Scaling up cluster results in missing rows on some existing nodes


Apologies for the cross-post; we submitted this question to the Codership
forum a week ago and haven't received a response.


Hoping to get some perspective on an issue we saw yesterday. While scaling
up from a single node cluster, we inserted into a table on node 0 and
selected the row count for that table on all subsequent nodes (scripts
below). For each node that was brought online, we observed that connections
to node 0 were suspended during SST, and that there was an additional IST.
At this point the nodes reported that they were synced. However, sometimes
replication did not occur correctly - the additional nodes reported fewer
rows than node 0. Each new node was added by itself, and all other nodes
restarted during each scale-up. Nodes that became out-of-sync continued to
have an incorrect row count even after restart, and sometimes got further
out of sync (i.e. the discrepancy between the number of rows in node 0 and
the other nodes increased)

We were conducting this experiment to see whether* innodb_disallow_writes *was
functioning correctly, but aren't sure whether this issue is related.

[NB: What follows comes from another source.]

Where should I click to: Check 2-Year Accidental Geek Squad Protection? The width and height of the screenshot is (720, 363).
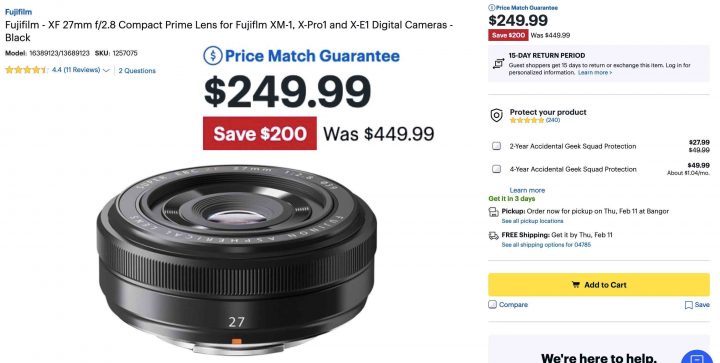coord(496,146)
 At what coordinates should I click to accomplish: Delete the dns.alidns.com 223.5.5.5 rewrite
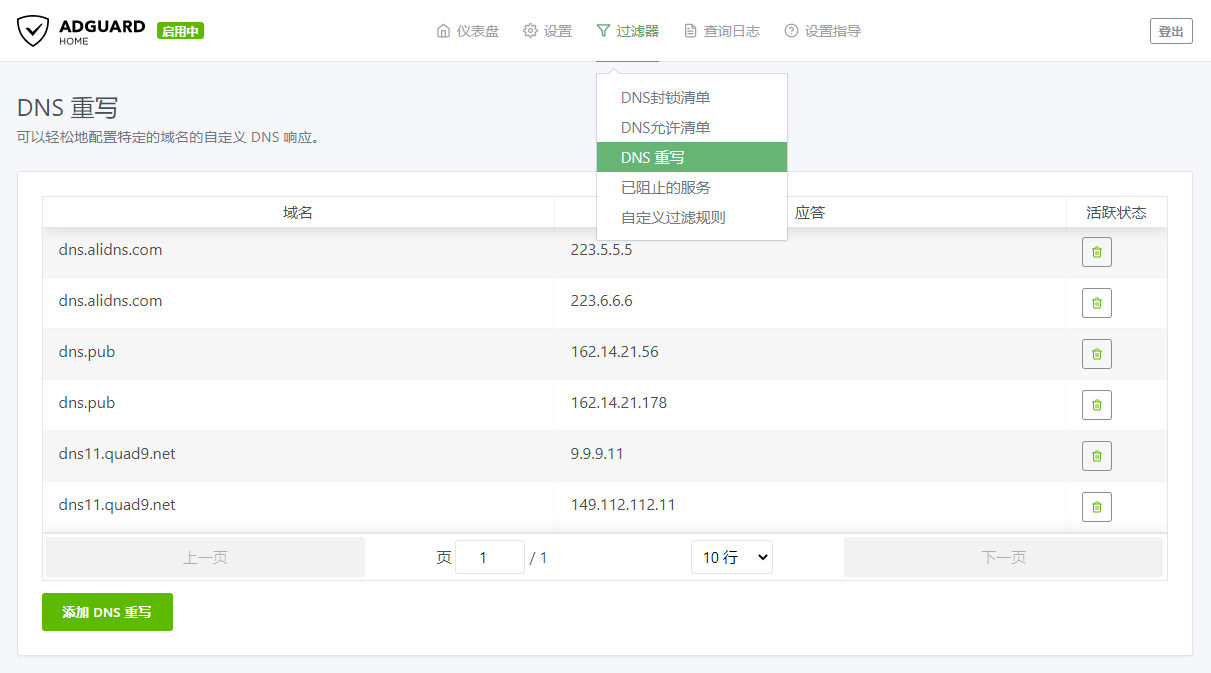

Has
anyone seen similar behavior while scaling up?


mysql -u$db_user -p$db_password -e"create database if not exists $db_name;"
mysql -u$db_user -p$db_password -e"use $db_name; create table if not exists
$table_name (val int);"

for i in `seq $start_val $end_val`; do
  echo "inserting $i"
  mysql -u$db_user -p$db_password -e"use $db_name; insert into $table_name
VALUES ($i); select count(*) from $table_name;"
  sleep 0.1



for i in `seq $start_val $end_val`; do
  echo "statement $i"
  mysql -u$db_user -p$db_password -e"use replication_test; select count(*)
from vals;"
  sleep 0.1

Thank you,

Cloud Foundry Services, Pivotal